Whitework Chessboard

[Click for larger image]


The chessboard project started as an excuse to test out waste canvas. I'd never worked with tearaway canvas before, and wanted to work a small motif on an inexpensive fabric, just in case the results were poor. But I got ambitious, and came up with a plan that ended up taking months to finish, and which really showed what great stuff can come from cheap, common materials.

The red cotton napkin was one of several that I had picked up out of a bargain basket at a local kitchen goods store, and almost all of the white floss used was recycled from a kit that I received as a gift. I'm not generally a fan of kits, as they tend to be somewhat restrictive, but the quantities of thread that it contained in black, white, and shades of grey made an excellent addition to my supply. The waste canvas (Charles Craft) was pretty inexpensive, and came from a crafts supply store in a handy folded-sheet. Even the metallic floss was only a little more expensive than regular floss, and since it's used sparingly here, as in all my designs, I've still got plenty of it around. So all told, the materials probably cost me less than USD$3. I love bargains!

The chessboard design gave me a chance to try out more tiny motifs than I ever have occasion to use, although coming up with 32 different patterns that all fit within an 18x18-stitch square was a challenge. I wanted to have variety, so there are some rectangular grid-style patterns, some interlocking shapes, different arrangements of curliques, and even a few "somethings", like the butterfly and heart motifs. Incorporating the grid borders into each square's pattern helped provide an anchor, and helped me to maintain the proper stitch count. Of course, I'm pretty sure there are some diversions from the patterns in the stitched work, but keeping the grid consistent is really the important thing here.

Even the orientation of the various motifs isn't all that vital, since chessboards can be viewed from any orientation. And even if it's used to actually play chess, there's no hard-and-fast rule about which squares are "black" and which ones are "white" in this design. I wanted to emphasize that rotational symmetry with the border design, and provide some kind of motif-driven link between the board itself and the game. In the end, space considerations prevented me from putting in pictures of chess pieces around the border, since they would end up being either scrunched up along the board edge crosswise or elongated and stylized.
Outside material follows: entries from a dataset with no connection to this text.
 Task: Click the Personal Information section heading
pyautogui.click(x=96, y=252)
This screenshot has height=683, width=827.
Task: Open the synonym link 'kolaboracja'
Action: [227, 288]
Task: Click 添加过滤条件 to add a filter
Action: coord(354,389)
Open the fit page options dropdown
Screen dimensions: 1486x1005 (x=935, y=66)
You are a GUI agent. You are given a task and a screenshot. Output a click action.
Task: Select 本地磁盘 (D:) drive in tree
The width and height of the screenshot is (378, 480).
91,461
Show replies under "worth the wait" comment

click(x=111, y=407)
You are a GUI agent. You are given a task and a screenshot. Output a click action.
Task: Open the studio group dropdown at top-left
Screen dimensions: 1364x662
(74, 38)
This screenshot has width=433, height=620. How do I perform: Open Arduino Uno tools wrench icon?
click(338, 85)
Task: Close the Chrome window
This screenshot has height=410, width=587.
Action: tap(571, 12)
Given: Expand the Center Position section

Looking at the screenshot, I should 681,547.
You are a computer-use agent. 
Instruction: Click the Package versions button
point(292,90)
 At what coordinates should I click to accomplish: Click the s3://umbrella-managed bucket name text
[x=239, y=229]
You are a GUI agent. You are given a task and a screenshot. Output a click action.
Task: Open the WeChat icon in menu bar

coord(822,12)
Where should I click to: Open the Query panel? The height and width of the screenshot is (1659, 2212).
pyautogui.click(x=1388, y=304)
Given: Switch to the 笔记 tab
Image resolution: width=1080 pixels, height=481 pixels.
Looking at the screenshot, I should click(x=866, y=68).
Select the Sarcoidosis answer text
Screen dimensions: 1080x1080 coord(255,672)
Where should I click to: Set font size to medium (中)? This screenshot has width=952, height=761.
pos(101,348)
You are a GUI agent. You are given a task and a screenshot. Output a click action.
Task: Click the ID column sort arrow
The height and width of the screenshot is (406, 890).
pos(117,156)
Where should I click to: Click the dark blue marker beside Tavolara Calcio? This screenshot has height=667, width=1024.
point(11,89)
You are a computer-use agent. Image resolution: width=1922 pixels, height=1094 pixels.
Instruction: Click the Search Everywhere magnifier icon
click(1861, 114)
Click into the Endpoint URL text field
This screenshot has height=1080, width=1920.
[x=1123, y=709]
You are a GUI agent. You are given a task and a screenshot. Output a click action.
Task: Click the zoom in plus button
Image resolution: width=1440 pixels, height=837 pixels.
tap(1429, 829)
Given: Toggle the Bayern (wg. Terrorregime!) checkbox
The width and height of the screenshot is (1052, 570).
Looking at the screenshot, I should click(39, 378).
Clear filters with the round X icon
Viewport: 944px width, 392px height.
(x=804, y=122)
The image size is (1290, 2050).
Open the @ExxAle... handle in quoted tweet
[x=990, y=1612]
Considering that both the game and the board design seem overly complicated but actually stem from a very few simple concepts, I figured that simply putting the names of the six chess pieces around the board would achieve the look and intent I sought. Gold & silver floss both highlighted the border motif, and worked quite well in contrast with the red backing, so I think the effect was quite nice.

Removing the tearaway canvas was straightforward but called for a bit of patience, as the threads were quite whole, but became unglued with a spritz or two of warm water. Tweezers were invaluable in gently tugging out the threads, especially those few that were snugly tucked under the grid threads. I was very glad indeed that so few of my stitches had caught the canvas threads, since plucking those threads out without harming the stitch was particularly challenging. After all of the canvas thread was gone, blocking proved to be essential in this piece, since the rectangular nature of the design made any skew or stretch in the fabric readily apparent. A little more water, some straight pins, and a gridded cardboard sheet I use in sewing did the job nicely and without all the fussing about with irons and towels that craft books talk about. I hate ironing, and I'm not convinced that all that steam heat wouldn't mess up the mixed colors and stitching, so this method will probably be what I use when blocking is necessary. Overall, I think this little guy turned out well, and many of the motifs may find their way into my other designs.